[WHAT TO WORK ON]: Repeat the items below, swapping "watermark" for "logo" and leaving every other part unchanged.
################
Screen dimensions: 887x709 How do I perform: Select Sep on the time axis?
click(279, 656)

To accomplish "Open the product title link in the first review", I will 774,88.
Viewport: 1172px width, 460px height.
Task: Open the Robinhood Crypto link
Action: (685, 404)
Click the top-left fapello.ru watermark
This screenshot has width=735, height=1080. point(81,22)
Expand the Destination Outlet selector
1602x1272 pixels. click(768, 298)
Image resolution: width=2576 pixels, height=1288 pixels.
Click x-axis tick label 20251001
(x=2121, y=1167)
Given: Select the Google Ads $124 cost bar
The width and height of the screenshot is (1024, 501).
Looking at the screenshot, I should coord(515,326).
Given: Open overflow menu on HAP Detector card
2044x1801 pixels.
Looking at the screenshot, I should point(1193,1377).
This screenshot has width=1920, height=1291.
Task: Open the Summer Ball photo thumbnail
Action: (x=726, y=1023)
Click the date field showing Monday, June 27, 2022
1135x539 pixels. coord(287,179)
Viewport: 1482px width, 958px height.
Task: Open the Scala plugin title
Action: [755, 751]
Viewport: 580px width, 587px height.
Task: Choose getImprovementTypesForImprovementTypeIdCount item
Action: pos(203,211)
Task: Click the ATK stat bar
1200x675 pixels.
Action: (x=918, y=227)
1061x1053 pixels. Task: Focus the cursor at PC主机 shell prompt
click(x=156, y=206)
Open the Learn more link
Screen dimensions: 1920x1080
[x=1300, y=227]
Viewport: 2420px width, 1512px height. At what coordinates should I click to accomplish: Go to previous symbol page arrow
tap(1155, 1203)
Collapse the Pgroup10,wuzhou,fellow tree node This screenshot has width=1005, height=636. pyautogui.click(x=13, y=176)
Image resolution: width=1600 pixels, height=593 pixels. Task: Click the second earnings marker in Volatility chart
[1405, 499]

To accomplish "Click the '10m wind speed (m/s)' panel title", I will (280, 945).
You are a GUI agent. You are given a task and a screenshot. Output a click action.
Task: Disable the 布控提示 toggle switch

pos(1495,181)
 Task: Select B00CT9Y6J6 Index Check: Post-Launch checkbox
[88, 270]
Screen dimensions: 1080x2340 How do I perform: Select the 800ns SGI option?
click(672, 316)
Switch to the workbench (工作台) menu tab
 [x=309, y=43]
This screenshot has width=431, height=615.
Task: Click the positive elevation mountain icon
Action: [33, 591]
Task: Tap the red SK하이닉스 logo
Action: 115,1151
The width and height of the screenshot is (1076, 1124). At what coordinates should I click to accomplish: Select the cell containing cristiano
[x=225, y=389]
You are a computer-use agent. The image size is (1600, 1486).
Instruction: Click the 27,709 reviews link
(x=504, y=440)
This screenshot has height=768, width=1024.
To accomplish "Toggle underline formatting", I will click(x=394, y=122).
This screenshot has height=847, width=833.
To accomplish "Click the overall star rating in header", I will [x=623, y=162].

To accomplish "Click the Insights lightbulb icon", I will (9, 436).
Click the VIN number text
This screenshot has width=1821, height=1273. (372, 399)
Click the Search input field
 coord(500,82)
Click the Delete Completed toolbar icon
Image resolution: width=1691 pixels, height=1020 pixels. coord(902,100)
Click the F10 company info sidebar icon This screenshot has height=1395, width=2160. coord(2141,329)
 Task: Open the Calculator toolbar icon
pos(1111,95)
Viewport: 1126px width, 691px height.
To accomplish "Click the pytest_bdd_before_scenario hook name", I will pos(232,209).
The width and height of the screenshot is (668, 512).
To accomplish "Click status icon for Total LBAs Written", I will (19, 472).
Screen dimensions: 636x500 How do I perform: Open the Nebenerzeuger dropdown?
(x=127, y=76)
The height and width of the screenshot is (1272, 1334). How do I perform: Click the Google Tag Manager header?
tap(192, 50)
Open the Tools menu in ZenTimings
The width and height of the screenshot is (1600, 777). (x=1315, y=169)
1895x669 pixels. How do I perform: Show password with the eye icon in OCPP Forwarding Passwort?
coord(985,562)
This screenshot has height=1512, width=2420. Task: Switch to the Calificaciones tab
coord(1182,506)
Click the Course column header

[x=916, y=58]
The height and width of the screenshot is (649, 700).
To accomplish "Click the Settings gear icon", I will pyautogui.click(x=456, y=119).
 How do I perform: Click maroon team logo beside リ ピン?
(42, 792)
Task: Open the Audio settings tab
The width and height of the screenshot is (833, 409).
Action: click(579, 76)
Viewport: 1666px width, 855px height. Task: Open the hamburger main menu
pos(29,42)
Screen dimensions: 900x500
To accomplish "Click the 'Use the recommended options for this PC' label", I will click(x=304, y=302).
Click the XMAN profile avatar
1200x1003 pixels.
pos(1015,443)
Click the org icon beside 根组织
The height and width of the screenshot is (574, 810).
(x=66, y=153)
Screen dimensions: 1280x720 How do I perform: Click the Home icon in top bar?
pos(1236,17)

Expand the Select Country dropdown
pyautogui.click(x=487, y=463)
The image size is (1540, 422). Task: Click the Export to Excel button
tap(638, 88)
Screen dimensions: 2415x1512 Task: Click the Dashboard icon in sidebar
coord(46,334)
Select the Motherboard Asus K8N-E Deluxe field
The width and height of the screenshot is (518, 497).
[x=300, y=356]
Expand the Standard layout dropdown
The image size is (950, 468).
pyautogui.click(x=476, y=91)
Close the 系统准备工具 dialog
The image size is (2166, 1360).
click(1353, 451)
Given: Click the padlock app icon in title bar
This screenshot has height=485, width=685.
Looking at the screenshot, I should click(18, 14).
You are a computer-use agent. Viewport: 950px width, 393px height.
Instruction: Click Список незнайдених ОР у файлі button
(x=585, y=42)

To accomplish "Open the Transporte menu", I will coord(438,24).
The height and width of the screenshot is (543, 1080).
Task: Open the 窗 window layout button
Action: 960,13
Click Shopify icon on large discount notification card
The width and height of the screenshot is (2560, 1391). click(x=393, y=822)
################
[COMPLETE OUTPUT]:
Screen dimensions: 887x709 How do I perform: Select Sep on the time axis?
click(279, 656)

To accomplish "Open the product title link in the first review", I will 774,88.
Viewport: 1172px width, 460px height.
Task: Open the Robinhood Crypto link
Action: (685, 404)
Click the top-left fapello.ru logo
This screenshot has width=735, height=1080. point(81,22)
Expand the Destination Outlet selector
1602x1272 pixels. click(768, 298)
Image resolution: width=2576 pixels, height=1288 pixels.
Click x-axis tick label 20251001
(x=2121, y=1167)
Given: Select the Google Ads $124 cost bar
The width and height of the screenshot is (1024, 501).
Looking at the screenshot, I should coord(515,326).
Given: Open overflow menu on HAP Detector card
2044x1801 pixels.
Looking at the screenshot, I should point(1193,1377).
This screenshot has width=1920, height=1291.
Task: Open the Summer Ball photo thumbnail
Action: (x=726, y=1023)
Click the date field showing Monday, June 27, 2022
1135x539 pixels. coord(287,179)
Viewport: 1482px width, 958px height.
Task: Open the Scala plugin title
Action: [755, 751]
Viewport: 580px width, 587px height.
Task: Choose getImprovementTypesForImprovementTypeIdCount item
Action: pos(203,211)
Task: Click the ATK stat bar
1200x675 pixels.
Action: (x=918, y=227)
1061x1053 pixels. Task: Focus the cursor at PC主机 shell prompt
click(x=156, y=206)
Open the Learn more link
Screen dimensions: 1920x1080
[x=1300, y=227]
Viewport: 2420px width, 1512px height. At what coordinates should I click to accomplish: Go to previous symbol page arrow
tap(1155, 1203)
Collapse the Pgroup10,wuzhou,fellow tree node This screenshot has width=1005, height=636. pyautogui.click(x=13, y=176)
Image resolution: width=1600 pixels, height=593 pixels. Task: Click the second earnings marker in Volatility chart
[1405, 499]

To accomplish "Click the '10m wind speed (m/s)' panel title", I will (280, 945).
You are a GUI agent. You are given a task and a screenshot. Output a click action.
Task: Disable the 布控提示 toggle switch

pos(1495,181)
 Task: Select B00CT9Y6J6 Index Check: Post-Launch checkbox
[88, 270]
Screen dimensions: 1080x2340 How do I perform: Select the 800ns SGI option?
click(672, 316)
Switch to the workbench (工作台) menu tab
 [x=309, y=43]
This screenshot has width=431, height=615.
Task: Click the positive elevation mountain icon
Action: [33, 591]
Task: Tap the red SK하이닉스 logo
Action: 115,1151
The width and height of the screenshot is (1076, 1124). At what coordinates should I click to accomplish: Select the cell containing cristiano
[x=225, y=389]
You are a computer-use agent. The image size is (1600, 1486).
Instruction: Click the 27,709 reviews link
(x=504, y=440)
This screenshot has height=768, width=1024.
To accomplish "Toggle underline formatting", I will click(x=394, y=122).
This screenshot has height=847, width=833.
To accomplish "Click the overall star rating in header", I will [x=623, y=162].

To accomplish "Click the Insights lightbulb icon", I will (9, 436).
Click the VIN number text
This screenshot has width=1821, height=1273. (372, 399)
Click the Search input field
 coord(500,82)
Click the Delete Completed toolbar icon
Image resolution: width=1691 pixels, height=1020 pixels. coord(902,100)
Click the F10 company info sidebar icon This screenshot has height=1395, width=2160. coord(2141,329)
 Task: Open the Calculator toolbar icon
pos(1111,95)
Viewport: 1126px width, 691px height.
To accomplish "Click the pytest_bdd_before_scenario hook name", I will pos(232,209).
The width and height of the screenshot is (668, 512).
To accomplish "Click status icon for Total LBAs Written", I will (19, 472).
Screen dimensions: 636x500 How do I perform: Open the Nebenerzeuger dropdown?
(x=127, y=76)
The height and width of the screenshot is (1272, 1334). How do I perform: Click the Google Tag Manager header?
tap(192, 50)
Open the Tools menu in ZenTimings
The width and height of the screenshot is (1600, 777). (x=1315, y=169)
1895x669 pixels. How do I perform: Show password with the eye icon in OCPP Forwarding Passwort?
coord(985,562)
This screenshot has height=1512, width=2420. Task: Switch to the Calificaciones tab
coord(1182,506)
Click the Course column header

[x=916, y=58]
The height and width of the screenshot is (649, 700).
To accomplish "Click the Settings gear icon", I will pyautogui.click(x=456, y=119).
 How do I perform: Click maroon team logo beside リ ピン?
(42, 792)
Task: Open the Audio settings tab
The width and height of the screenshot is (833, 409).
Action: click(579, 76)
Viewport: 1666px width, 855px height. Task: Open the hamburger main menu
pos(29,42)
Screen dimensions: 900x500
To accomplish "Click the 'Use the recommended options for this PC' label", I will click(x=304, y=302).
Click the XMAN profile avatar
1200x1003 pixels.
pos(1015,443)
Click the org icon beside 根组织
The height and width of the screenshot is (574, 810).
(x=66, y=153)
Screen dimensions: 1280x720 How do I perform: Click the Home icon in top bar?
pos(1236,17)

Expand the Select Country dropdown
pyautogui.click(x=487, y=463)
The image size is (1540, 422). Task: Click the Export to Excel button
tap(638, 88)
Screen dimensions: 2415x1512 Task: Click the Dashboard icon in sidebar
coord(46,334)
Select the Motherboard Asus K8N-E Deluxe field
The width and height of the screenshot is (518, 497).
[x=300, y=356]
Expand the Standard layout dropdown
The image size is (950, 468).
pyautogui.click(x=476, y=91)
Close the 系统准备工具 dialog
The image size is (2166, 1360).
click(1353, 451)
Given: Click the padlock app icon in title bar
This screenshot has height=485, width=685.
Looking at the screenshot, I should click(18, 14).
You are a computer-use agent. Viewport: 950px width, 393px height.
Instruction: Click Список незнайдених ОР у файлі button
(x=585, y=42)

To accomplish "Open the Transporte menu", I will coord(438,24).
The height and width of the screenshot is (543, 1080).
Task: Open the 窗 window layout button
Action: 960,13
Click Shopify icon on large discount notification card
The width and height of the screenshot is (2560, 1391). click(x=393, y=822)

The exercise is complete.